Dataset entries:
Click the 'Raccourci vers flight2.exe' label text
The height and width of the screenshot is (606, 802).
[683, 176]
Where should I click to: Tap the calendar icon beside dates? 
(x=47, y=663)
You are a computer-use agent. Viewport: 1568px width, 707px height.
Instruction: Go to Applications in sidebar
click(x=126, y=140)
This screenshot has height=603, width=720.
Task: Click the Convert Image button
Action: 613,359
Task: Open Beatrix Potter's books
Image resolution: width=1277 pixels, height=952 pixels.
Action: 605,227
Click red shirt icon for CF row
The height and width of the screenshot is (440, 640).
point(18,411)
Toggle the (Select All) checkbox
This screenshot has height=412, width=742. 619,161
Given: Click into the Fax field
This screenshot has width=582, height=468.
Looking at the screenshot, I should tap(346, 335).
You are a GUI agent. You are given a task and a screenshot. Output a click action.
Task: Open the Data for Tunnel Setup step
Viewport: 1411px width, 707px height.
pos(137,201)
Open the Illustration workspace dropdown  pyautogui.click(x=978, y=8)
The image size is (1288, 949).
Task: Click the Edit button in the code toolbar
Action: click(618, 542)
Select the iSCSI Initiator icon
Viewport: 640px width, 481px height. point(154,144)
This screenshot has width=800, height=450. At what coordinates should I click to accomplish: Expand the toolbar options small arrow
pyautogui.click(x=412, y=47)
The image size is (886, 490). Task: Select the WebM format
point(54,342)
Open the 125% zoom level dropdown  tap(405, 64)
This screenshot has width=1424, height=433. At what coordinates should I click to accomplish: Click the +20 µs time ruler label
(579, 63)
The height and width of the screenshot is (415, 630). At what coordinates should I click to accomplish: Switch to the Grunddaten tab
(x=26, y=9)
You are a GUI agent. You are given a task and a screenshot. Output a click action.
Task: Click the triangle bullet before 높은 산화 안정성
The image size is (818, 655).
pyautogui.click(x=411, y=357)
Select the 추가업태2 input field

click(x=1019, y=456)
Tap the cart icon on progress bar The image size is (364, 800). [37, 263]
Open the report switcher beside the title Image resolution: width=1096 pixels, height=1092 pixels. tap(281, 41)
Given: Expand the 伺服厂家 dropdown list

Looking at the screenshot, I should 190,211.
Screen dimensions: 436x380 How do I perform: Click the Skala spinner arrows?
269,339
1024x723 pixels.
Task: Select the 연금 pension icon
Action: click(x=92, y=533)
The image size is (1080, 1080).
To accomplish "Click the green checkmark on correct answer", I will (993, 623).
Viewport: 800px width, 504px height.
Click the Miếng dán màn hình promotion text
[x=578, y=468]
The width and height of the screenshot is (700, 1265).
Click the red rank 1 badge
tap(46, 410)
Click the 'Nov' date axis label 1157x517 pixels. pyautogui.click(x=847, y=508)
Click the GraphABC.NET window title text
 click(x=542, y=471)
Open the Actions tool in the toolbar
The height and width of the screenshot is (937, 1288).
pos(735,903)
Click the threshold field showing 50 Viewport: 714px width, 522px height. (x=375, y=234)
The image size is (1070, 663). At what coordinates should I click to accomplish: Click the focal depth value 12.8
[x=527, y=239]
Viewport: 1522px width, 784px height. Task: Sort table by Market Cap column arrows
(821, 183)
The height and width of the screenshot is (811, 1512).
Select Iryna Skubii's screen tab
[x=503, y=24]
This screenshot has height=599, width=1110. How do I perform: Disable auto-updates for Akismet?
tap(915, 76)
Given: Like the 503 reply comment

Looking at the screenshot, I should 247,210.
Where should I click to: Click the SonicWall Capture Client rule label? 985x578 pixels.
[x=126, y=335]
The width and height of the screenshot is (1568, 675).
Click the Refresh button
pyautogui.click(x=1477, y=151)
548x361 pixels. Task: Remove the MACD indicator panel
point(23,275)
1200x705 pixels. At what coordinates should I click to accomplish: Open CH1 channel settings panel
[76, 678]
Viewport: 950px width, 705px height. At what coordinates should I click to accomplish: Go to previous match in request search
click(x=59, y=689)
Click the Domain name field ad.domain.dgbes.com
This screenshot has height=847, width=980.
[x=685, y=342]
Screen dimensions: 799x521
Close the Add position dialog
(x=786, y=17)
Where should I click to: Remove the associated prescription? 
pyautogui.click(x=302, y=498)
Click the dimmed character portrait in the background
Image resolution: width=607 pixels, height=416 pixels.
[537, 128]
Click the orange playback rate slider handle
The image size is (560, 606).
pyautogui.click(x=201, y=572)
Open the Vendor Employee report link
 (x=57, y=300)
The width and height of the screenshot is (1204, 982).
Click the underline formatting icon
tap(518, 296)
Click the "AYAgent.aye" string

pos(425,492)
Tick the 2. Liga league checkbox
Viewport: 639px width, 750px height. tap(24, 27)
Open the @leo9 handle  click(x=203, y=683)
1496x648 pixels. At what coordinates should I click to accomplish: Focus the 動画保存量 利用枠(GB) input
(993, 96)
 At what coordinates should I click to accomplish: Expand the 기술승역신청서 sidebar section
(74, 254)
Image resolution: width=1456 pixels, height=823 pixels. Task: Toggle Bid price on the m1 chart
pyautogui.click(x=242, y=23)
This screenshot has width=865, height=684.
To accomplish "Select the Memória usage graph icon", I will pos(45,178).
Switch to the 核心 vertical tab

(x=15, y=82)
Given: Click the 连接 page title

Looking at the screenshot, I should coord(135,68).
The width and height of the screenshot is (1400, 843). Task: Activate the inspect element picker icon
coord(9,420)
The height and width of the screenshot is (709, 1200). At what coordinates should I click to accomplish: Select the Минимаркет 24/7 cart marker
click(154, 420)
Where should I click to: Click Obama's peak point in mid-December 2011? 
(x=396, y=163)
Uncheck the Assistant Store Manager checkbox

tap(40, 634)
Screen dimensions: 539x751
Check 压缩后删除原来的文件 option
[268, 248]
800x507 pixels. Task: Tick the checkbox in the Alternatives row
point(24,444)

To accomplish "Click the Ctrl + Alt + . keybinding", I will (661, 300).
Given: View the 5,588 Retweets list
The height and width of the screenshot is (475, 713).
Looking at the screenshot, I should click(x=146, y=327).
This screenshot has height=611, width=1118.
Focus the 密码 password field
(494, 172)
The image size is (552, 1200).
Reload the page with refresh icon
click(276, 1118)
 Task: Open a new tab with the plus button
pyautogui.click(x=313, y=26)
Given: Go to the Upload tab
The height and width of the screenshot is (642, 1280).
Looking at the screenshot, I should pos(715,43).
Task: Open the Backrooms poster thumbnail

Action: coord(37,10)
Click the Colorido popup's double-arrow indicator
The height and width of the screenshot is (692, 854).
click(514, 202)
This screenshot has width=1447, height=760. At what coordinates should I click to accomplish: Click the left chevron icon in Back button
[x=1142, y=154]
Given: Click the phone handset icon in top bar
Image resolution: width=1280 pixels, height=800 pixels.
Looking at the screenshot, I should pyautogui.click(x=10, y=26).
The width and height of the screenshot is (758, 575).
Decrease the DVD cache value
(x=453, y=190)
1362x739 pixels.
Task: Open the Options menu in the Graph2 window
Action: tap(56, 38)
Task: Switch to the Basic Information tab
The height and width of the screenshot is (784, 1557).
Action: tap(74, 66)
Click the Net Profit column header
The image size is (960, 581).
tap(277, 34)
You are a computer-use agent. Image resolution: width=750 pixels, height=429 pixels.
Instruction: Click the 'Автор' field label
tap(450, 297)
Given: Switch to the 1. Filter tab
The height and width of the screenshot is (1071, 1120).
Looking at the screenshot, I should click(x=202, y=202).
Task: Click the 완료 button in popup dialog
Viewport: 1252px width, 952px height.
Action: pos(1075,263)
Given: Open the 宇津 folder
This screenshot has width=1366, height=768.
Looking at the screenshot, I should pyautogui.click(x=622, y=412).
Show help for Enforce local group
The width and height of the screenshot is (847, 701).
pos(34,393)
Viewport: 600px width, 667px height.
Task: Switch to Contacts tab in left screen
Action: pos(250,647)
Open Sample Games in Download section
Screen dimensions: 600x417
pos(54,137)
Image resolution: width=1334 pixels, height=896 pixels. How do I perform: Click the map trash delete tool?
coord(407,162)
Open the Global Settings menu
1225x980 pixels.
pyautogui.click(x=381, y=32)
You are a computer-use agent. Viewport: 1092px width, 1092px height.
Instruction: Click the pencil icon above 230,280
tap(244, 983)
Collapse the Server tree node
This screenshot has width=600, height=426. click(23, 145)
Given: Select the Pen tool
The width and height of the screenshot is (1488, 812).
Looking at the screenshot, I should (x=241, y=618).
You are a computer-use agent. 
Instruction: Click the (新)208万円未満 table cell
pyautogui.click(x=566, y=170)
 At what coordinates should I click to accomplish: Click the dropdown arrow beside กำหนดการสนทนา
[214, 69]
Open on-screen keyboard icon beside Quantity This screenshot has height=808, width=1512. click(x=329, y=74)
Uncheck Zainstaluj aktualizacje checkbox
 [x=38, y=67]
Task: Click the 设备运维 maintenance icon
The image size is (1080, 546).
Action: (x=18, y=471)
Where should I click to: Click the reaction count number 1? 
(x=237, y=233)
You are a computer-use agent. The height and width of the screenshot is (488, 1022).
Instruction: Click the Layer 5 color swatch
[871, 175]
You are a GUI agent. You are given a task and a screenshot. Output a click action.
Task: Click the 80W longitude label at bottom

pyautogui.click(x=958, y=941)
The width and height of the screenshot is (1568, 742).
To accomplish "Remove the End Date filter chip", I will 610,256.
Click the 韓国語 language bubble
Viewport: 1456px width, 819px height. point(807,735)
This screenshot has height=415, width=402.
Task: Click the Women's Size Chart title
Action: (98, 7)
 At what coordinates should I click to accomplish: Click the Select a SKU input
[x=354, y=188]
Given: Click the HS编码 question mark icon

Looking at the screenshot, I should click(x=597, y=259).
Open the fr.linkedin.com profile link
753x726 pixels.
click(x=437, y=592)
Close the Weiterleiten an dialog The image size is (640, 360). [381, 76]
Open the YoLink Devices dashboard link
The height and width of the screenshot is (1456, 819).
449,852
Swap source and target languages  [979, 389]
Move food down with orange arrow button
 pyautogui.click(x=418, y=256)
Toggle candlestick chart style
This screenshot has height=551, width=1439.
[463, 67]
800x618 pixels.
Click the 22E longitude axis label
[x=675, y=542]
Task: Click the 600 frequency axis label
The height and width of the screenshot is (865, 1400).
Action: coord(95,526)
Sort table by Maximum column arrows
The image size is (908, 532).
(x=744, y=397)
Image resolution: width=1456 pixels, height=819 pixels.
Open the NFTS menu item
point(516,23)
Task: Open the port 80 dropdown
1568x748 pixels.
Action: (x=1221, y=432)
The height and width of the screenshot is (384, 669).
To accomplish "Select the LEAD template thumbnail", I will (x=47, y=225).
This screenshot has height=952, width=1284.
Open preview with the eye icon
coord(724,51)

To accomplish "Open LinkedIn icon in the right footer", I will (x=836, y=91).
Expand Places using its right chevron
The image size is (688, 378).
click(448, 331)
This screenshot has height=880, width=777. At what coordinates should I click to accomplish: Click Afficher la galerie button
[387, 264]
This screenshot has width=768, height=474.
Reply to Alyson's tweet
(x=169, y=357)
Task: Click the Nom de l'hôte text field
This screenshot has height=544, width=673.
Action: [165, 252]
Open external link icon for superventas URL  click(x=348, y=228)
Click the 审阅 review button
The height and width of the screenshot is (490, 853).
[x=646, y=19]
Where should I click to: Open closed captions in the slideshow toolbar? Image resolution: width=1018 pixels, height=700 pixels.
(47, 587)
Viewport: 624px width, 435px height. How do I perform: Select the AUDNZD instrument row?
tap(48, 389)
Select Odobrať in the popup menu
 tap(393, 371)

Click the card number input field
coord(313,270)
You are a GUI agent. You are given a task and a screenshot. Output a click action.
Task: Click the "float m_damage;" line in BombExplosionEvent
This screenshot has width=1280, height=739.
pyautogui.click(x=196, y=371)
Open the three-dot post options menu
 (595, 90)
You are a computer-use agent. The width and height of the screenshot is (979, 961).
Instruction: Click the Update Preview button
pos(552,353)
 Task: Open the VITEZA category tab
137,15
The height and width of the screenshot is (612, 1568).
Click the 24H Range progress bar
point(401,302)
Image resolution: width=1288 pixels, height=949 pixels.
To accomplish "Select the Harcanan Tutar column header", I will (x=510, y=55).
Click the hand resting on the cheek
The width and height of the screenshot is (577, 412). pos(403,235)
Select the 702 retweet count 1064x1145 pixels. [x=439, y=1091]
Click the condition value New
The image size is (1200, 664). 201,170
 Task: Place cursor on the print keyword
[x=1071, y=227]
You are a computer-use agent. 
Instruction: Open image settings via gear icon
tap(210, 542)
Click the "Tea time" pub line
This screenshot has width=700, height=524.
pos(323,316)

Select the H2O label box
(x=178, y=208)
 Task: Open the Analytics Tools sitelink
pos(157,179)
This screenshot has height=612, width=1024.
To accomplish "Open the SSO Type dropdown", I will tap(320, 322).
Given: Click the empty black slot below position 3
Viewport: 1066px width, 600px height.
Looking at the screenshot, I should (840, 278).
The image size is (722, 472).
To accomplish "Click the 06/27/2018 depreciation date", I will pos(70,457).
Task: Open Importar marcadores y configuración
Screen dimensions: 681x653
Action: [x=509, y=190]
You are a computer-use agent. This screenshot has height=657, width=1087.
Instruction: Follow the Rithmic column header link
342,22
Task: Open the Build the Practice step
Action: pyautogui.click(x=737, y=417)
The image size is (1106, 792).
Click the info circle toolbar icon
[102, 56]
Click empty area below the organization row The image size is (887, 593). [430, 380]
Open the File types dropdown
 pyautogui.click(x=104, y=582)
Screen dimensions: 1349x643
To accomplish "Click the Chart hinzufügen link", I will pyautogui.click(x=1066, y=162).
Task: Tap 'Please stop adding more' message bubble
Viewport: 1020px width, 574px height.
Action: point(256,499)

Task goal — For the word "below", show every line of the entries that holds it.

Solution for this task —
Given: Click the empty black slot below position 3
Click empty area below the organization row The image size is (887, 593). [430, 380]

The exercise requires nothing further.